It is not known exactly how IUDs work. At one time it was thought that the IUD affected the uterus so that it would be inhospitable to implantation. New evidence, however, suggests that uterine and tubal fluids are altered, particularly in the case of copper-bearing IUDs, inhibiting the transport of sperm through the cervical mucus and uterus.

The risk of PID with IUD use is highest in those with multiple sex partners or with a history of previous PID. Therefore, the IUD is recommended primarily for women in mutually monogamous relationships.

In addition to PID, other complications include perforation of the uterus (usually at the time of insertion), septic abortion, or ectopic (tubal) pregnancy. Women may also experience some short-term side effects–cramping and dizziness at the time of insertion; bleeding, cramps and backache that may continue for a few days after the insertion; spotting between periods; and longer and heavier menstruation during the first few periods after insertion.

Periodic Abstinence

Periodic abstinence entails not having sexual intercourse during the woman’s fertile period. Sometimes this method is called natural family planning (NFP) or “rhythm.” Using periodic abstinence is dependent on the ability to identify the approximately 10 days in each menstrual cycle that a woman is fertile. Methods to help determine this include:

  • The basal body temperature method is based on the knowledge that just before ovulation a woman’s basal body temperature drops several tenths of a degree and after ovulation it returns to normal. The method requires that the woman take her temperature each morning before she gets out of bed. There are now electronic thermometers with memories and electrical resistance meters that can more accurately pinpoint a woman’s fertile period.
  • The cervical mucus method, also called the Billings method, depends on a woman recognizing the changes in cervical mucus that indicate ovulation is occurring or has occurred.

Periodic abstinence has a failure rate of 14% to 47%. It has none of the side effects of artificial methods of contraception.

Surgical Sterilization

Surgical sterilization must be considered permanent. Tubal ligation seals a woman’s fallopian tubes so that an egg cannot travel to the uterus. Vasectomy involves closing off a man’s vas deferens so that sperm will not be carried to the penis.

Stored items
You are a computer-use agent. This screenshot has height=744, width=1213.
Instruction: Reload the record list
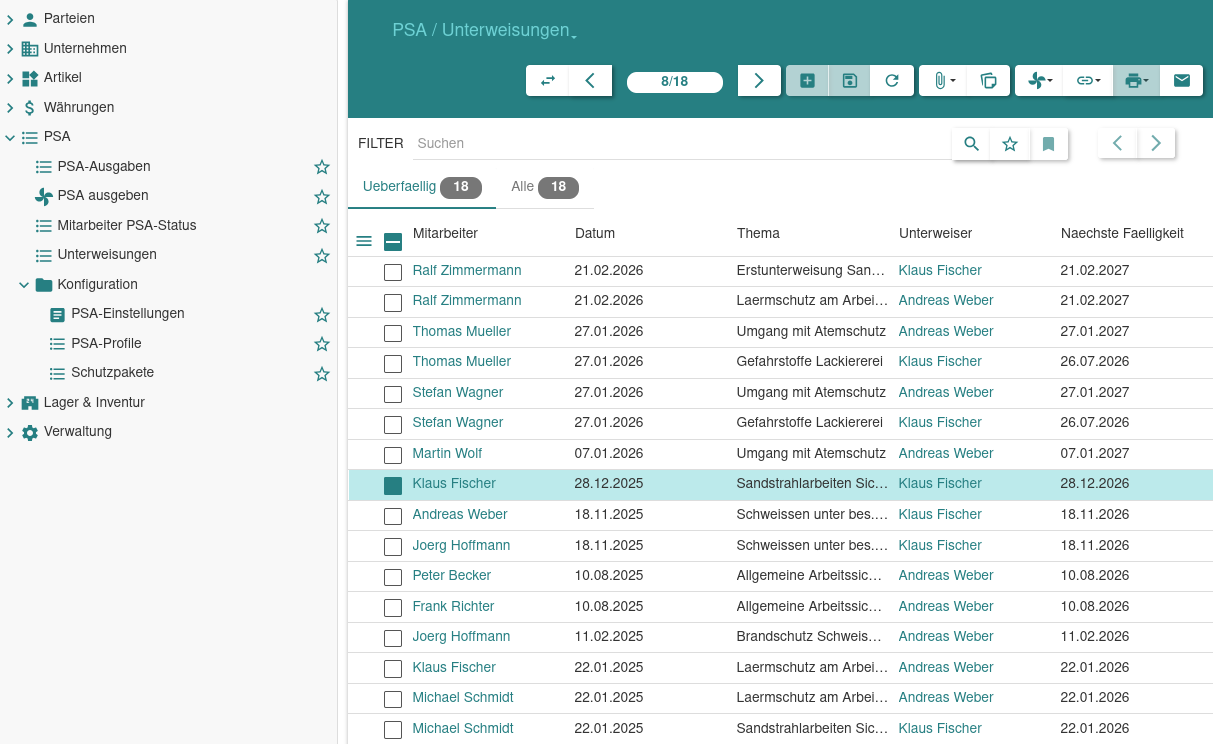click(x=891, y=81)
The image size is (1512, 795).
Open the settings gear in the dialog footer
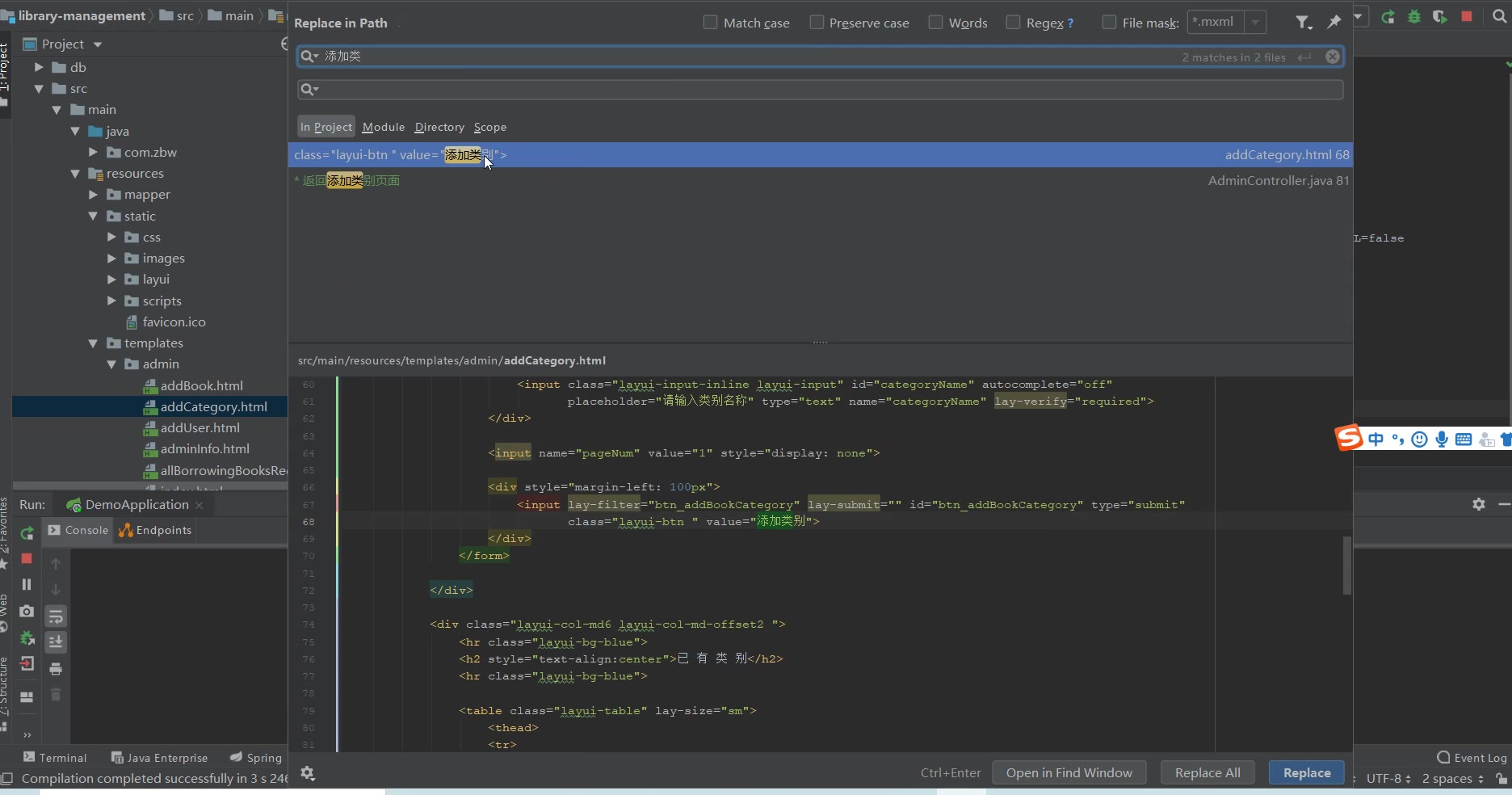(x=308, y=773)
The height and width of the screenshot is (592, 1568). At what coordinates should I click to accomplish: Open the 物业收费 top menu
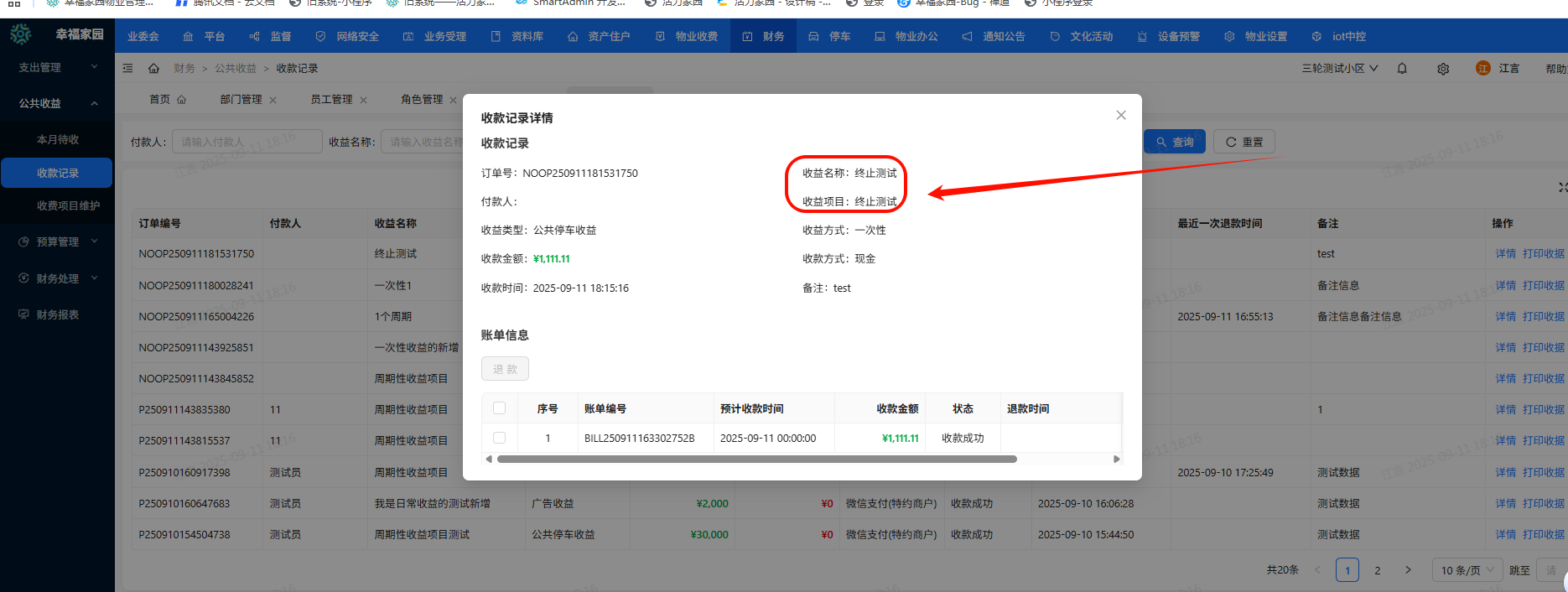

* [Task to complete] Continue the text on contraceptive methods from its last sentence, keeping the same plain, informative style.

* [Response to the exercise]
Vasectomy has traditionally been considered safer than female sterilization. The vasectomy is a minor surgical procedure, most often performed in a doctor’s office under local anesthesia. The procedure usually takes less than 30 minutes. Minor post-surgical complications may occur.

Tubal ligation is an outpatient operating-room procedure performed under general anesthesia usually. The fallopian tubes can be reached by a laparoscopy, which involves making a small incision above the navel, and distending the abdominal cavity so that the intestine separates from the uterus and fallopian tubes. Then a laparoscope — a miniaturized telescope — is used to visualize the fallopian tubes while closing them off. However, the best approach for sterilization at this moment is removing completely both fallopian tubes (bilateral salpingectomy). This has proven to decrease the incidence of developing ovarian cancer, in addition to having a low failure rate.

This method has replaced the traditional laparotomy.

Major complications, which are rare in female sterilization, include: infection, hemorrhage, and problems associated with the use of general anesthesia. It is estimated that major complications occur in 1.7 percent of the cases, while the overall complication rate has been reported to be between 0.1% and 15.3%.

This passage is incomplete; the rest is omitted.